— start READING TEXT —

The Justice Department recently announced that Mark Frederick, a former Captain of the Iberia Parish Sheriff’s Office (IPSO), pleaded guilty to aiding and abetting an assault on a pre-trial detainee at the Iberia Parish Jail (IPJ).

According to the charges and other information presented in Court, Mark Frederick was a Captain at IPSO and served as the Assistant Warden at the IPJ. On Sept. 27, 2011, E.M., a pre-trial detainee, resisted deputies at the IPJ. E.M. was restrained and removed from the scene. Frederick and other senior IPSO staff agreed to retaliate against E.M. by taking him to the chapel, a place that was not covered by the jail’s video surveillance system, and assaulting him.

— end READING TEXT —
— start EXERCISE INPUTS —

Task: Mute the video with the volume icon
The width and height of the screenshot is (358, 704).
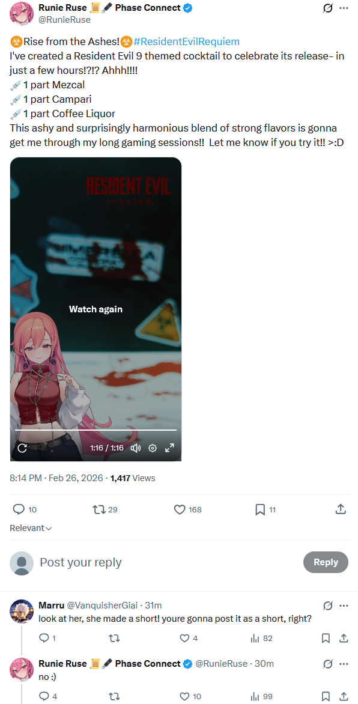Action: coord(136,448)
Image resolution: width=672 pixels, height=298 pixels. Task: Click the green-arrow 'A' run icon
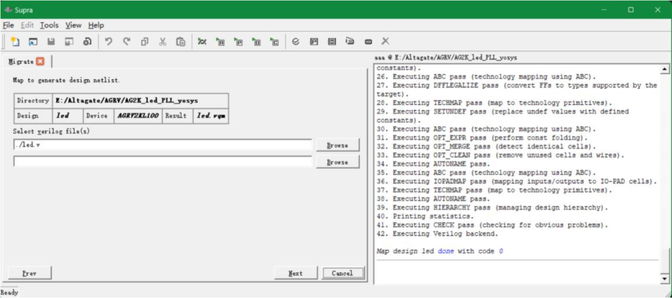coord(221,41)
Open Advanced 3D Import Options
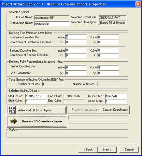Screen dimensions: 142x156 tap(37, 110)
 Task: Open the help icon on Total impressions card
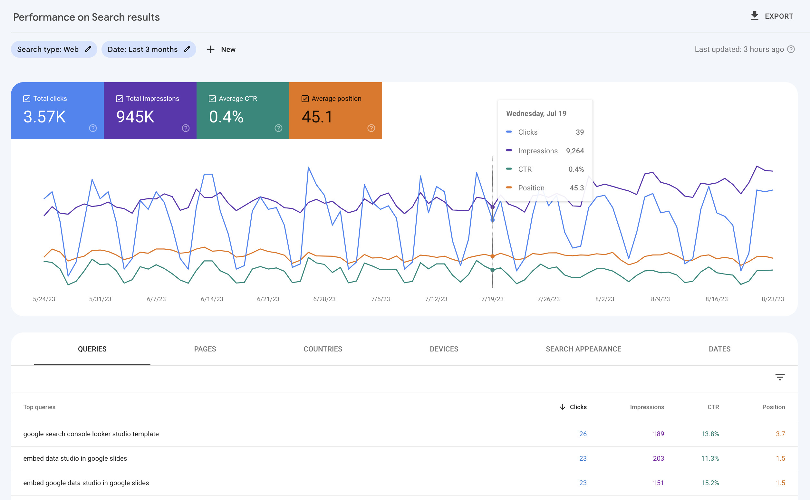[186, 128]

— end EXERCISE INPUTS —
— start EXERCISE INPUTS —

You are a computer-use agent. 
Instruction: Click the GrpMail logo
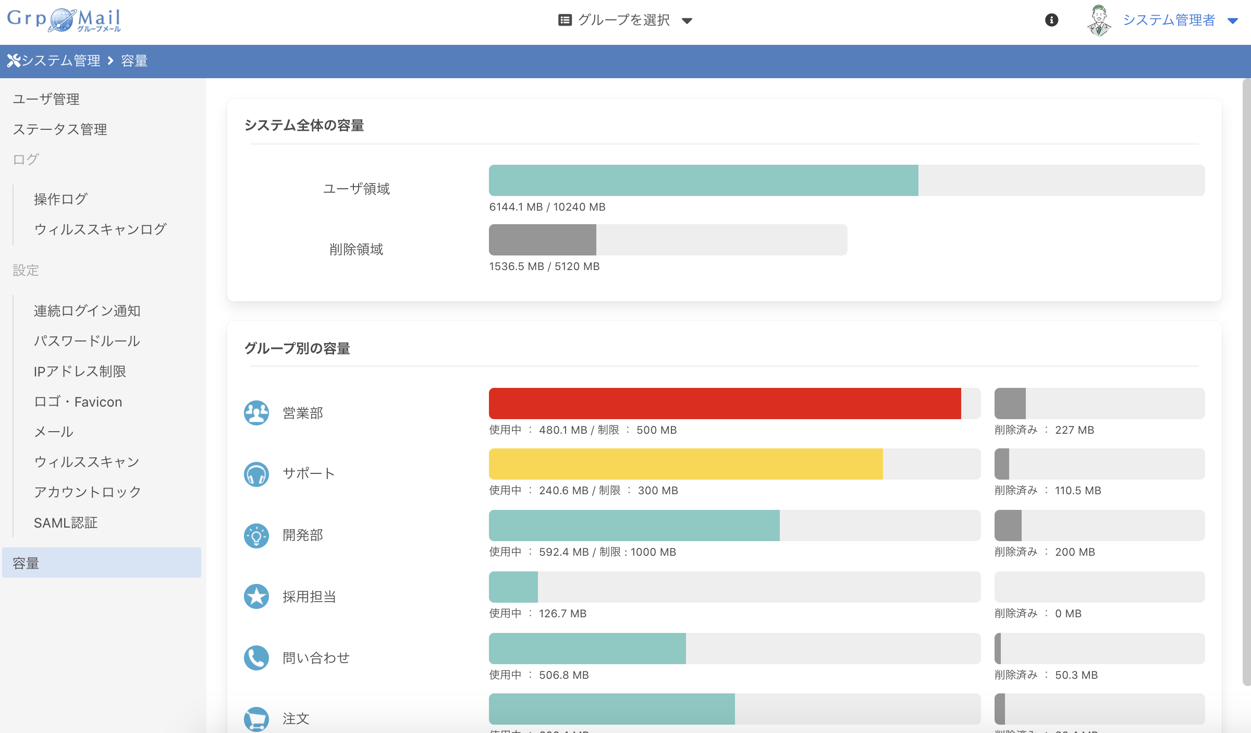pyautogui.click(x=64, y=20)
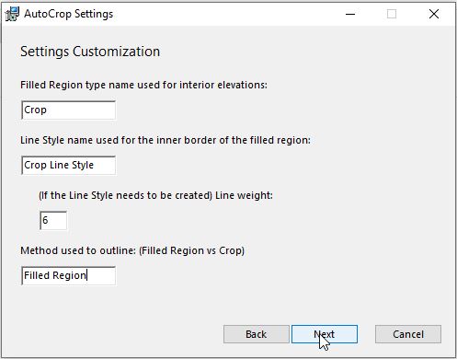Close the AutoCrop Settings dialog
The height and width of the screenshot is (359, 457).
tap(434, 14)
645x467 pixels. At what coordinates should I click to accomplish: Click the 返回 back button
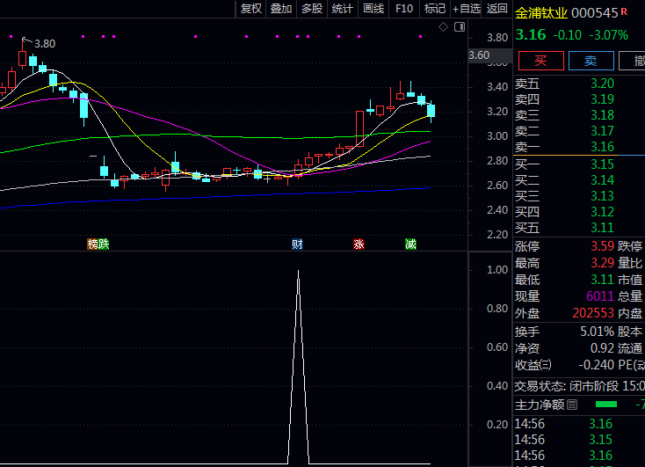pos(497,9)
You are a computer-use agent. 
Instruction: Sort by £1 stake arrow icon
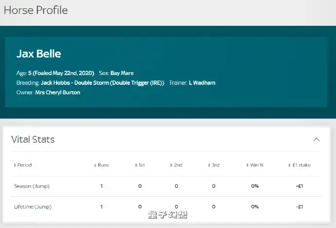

— end EXERCISE INPUTS —

**DIRECTIONS:**
A: Repeat the lines of the stored records from the one containing "645x467 pixels. At" down to the one containing "Instruction: Sort by £1 stake arrow icon", including both of those lines. Omit the pictures.
B: Proceed with the text about the Iberia Parish jail assault case, starting right after its last sentence.

**RESULTS FOR THE EXERCISE:**
A:
645x467 pixels. At what coordinates should I click to accomplish: Click the 返回 back button
pos(497,9)
You are a computer-use agent. 
Instruction: Sort by £1 stake arrow icon

B:
Frederick, along with the other senior IPSO staff, went to the chapel with the unlawful intent to beat E.M. in retaliation for E.M.’s previous altercation with jail deputies. Inside the chapel, officers assaulted E.M. while he was handcuffed, compliant, and not posing a threat to anyone. One officer took a baton, placed it between E.M.’s legs and in a sharp motion, raised the baton into E.M.’s testicles hard enough to knock E.M. off of his feet and to inflict pain. Frederick recognized that he had a duty to intervene and stop the unjustified use of force on inmate E.M. Nevertheless, Frederick willfully chose not to intervene to stop the beating, despite having the opportunity to do so.

"Individuals incarcerated in jails have the right to be free from unjustified assaults by corrections officers," said Acting Assistant Attorney General John Gore of the Civil Rights Division. “We will continue to vigorously prosecute officers who abuse their authority and violate their oath of office and federal law by assaulting inmates in their custody.”

Mark Frederick, 47, of St. Martinville, Louisiana, will be sentenced by U.S. District Court Judge Donald Walter at a later date.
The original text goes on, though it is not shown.